US authorities charged Alla Witte for helping build TrickBot, a type of malware that was active for many years in a worldwide campaign, defrauding numerous people.
Taking down much of TrickBot was a group effort involving multiple countries and coordination that doesn’t usually happen with similar threats. While all of Trickbot’s infrastructure was eventually primarily dismantled, a few servers are still active in various countries where the law enforcement agencies had no jurisdiction.
“The Trickbot malware was designed to steal the personal and financial information of millions of people around the world, thereby causing extensive financial harm and inflicting significant damage to critical infrastructure within the United States and abroad,” said Acting US Attorney Bridget M. Brennan of the Northern District of Ohio.
According to a CyberScoop report, 55-year old Latvian citizen Alla Witte was arrested in Miami on February 6, 2021. She was just arraigned and charged with 19 counts, including conspiracy to commit computer fraud, aggravated identity theft, conspiracy to commit wire and bank fraud, bank fraud and conspiracy to commit money laundering, among others.
“Defendant ALLA WITTE, aka MAX, was a national of Russia,” says the Department of Defence in the indictment. “During the timeframe of this indictment, WITTE resided in Suriname. WITTE was a Malware Developer for the Trickbot Group, overseeing the creation of code related to the monitoring and tracking of authorized users of the Trickbot malware, the control and deployment of ransomware, obtaining payments from ransomware victims, and developing tools and protocols for the storage of credentials stolen and exfiltrated from victims infected by Trickbot.”

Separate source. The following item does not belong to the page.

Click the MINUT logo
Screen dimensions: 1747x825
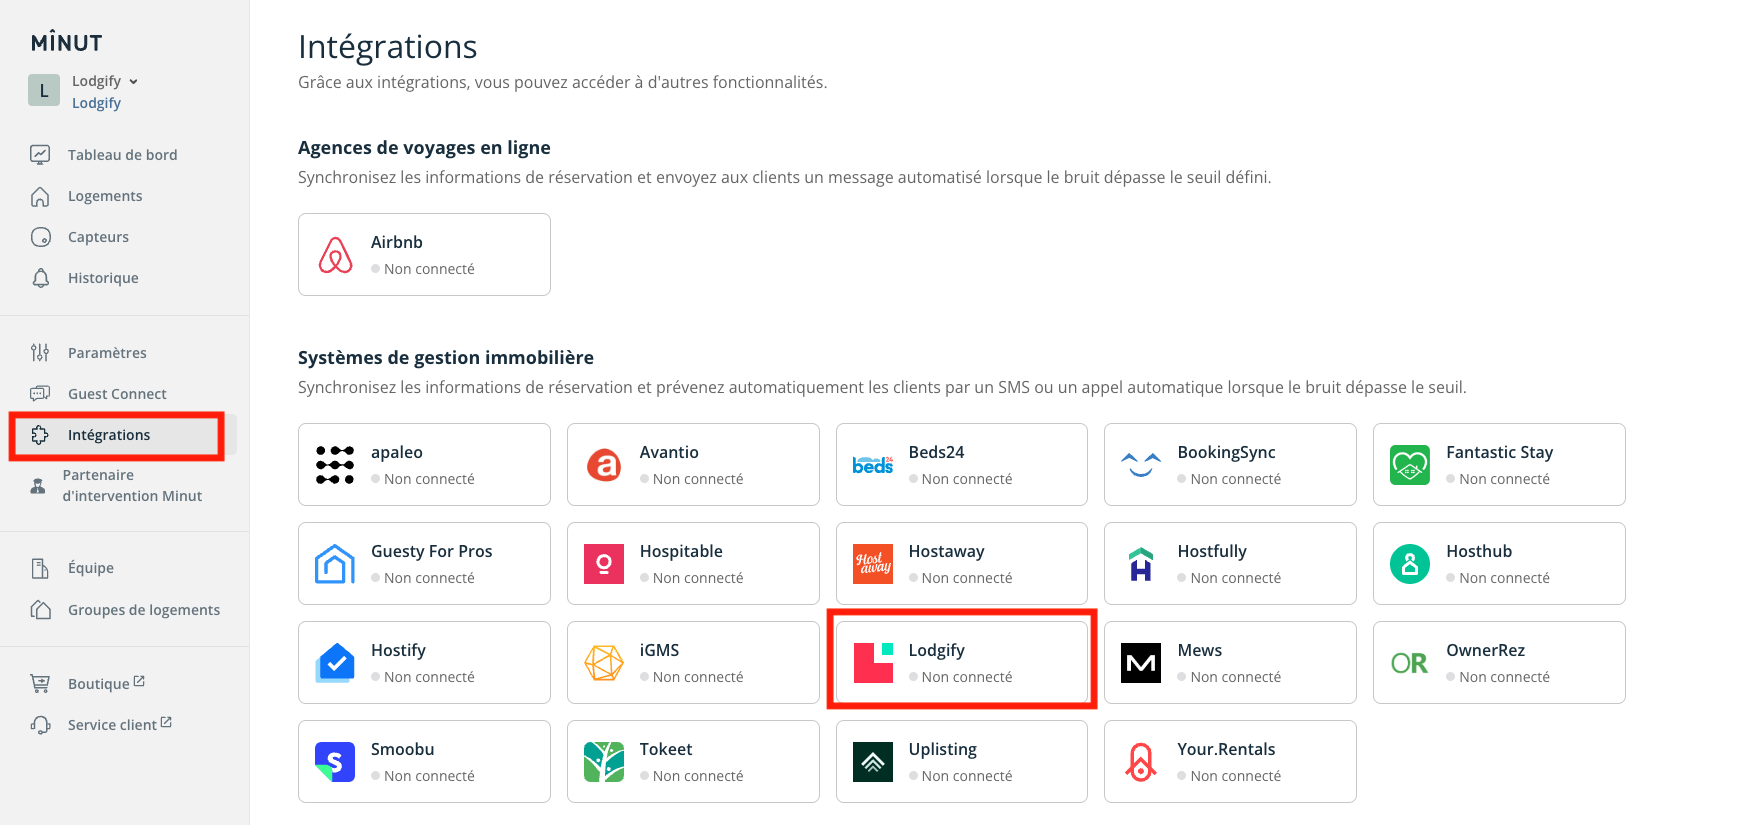[66, 43]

Another 18 people are mentioned in the DOJ report and named co-conspirators or defendants, most of whom are from Russia, although the Trickbot group operated from Russia, Belarus, Ukraine and Suriname.
For now, it’s unclear what role Witte played in the Trickbot structure, but US law enforcement agencies will have to settle with just one arrest in this case, as the other defendants haven’t set foot in the US.